Dengue Cases Last Week: Over 72pc deaths due to shock syndrome
As many as 89 dengue patients died last week alone. Meanwhile, at least 20,155 dengue cases were reported during this time. Of this, 14,436 patients are from outside Dhaka, while the rest 5,719 patients are from the capital.
According to Directorate General of Health Services data, 63 percent of the 89 patients died within a day after hospitalisation, with an additional 24 percent passing away within two to three days, 8 percent within four to five days, and 5 percent after more than seven days.

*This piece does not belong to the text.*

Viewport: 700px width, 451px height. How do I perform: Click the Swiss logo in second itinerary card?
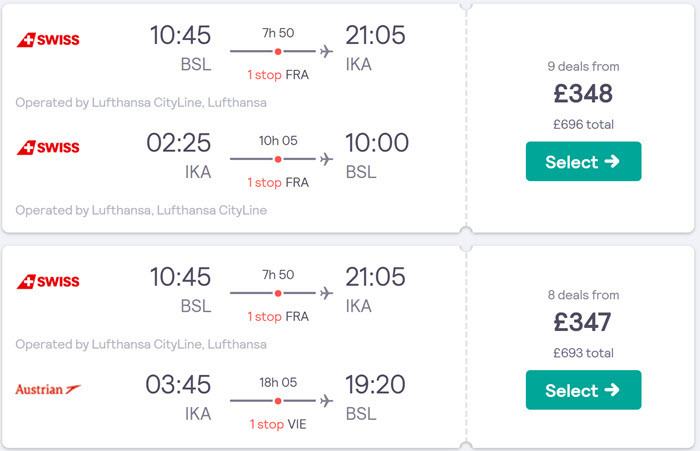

Around 73 percent of the 89 dengue patients, who passed away between September 17 and 23, died of shock syndrome while 15.17 percent died of expanded dengue syndrome, according to DGHS data.
Some 1.1 percent of the deceased had comorbidity while 1.1 percent died from dengue hemorrhagic fever, shows the DGHS data released yesterday.
Dengue shock syndrome (DSS) is a life-threatening complication of dengue fever, which typically occurs in individuals who have previously been infected with one serotype of the dengue virus and are then infected with a different serotype.
DSS is characterised by a sudden drop in blood pressure, which can lead to shock. This is often accompanied by severe abdominal pain, persistent vomiting, and bleeding tendencies, such as nosebleeds, gum bleeding, or easy bruising. Besides, DSS also results in excessive fluid leakage and rapid drop in platelet counts.
Meanwhile, World Health Organization in 2012 had coined the term "expanded dengue syndrome" to describe patients that do not fit into either DHF (dengue hemorrhagic fever) or DSS but show atypical symptoms in vital organ systems such as the cardiovascular system, neurological system, kidneys, gut, and hematological system.
Contacted, Prof Muzibar Rahman, former head of the medicine department at Dhaka Medical College Hospital, said, "This year, dengue infections have exhibited unusual and severe symptoms, with a significant number of patients succumbing to shock syndrome. The increased mortality can be attributed to second-time dengue infections with a different strain and delayed hospitalisation."
Meanwhile, Prof Md Niyatuzzaman, director of Mugda Medical College Hospital, said, "Many patients are coming to Dhaka from rural facilities. It takes seven to eight hours for these patients to reach Dhaka. That time is very crucial."
"Many patients die either on the way to the hospital or within six to seven hours after admission. We do not get enough time to treat them."
Meanwhile, the death toll from dengue this year has crossed the 900-mark as another 16 new deaths were reported in the last 24 hours till 8:00am yesterday.
At least 3,008 dengue patients were hospitalised in the 24-hour period.
Dengue has so far claimed at least 909 lives this year and nearly 1,87,725 were infected, making this the deadliest year since the first recorded epidemic in 2000. This month alone witnessed over 300 dengue deaths.
The daily dengue bulletin from the DGHS relies on data from 57 public and private hospitals in Dhaka, and 81 district and divisional-level hospitals.
However, there are approximately 16,000 more health facilities across the country providing dengue care, suggesting that the actual number of cases and fatalities may be significantly underreported, said experts.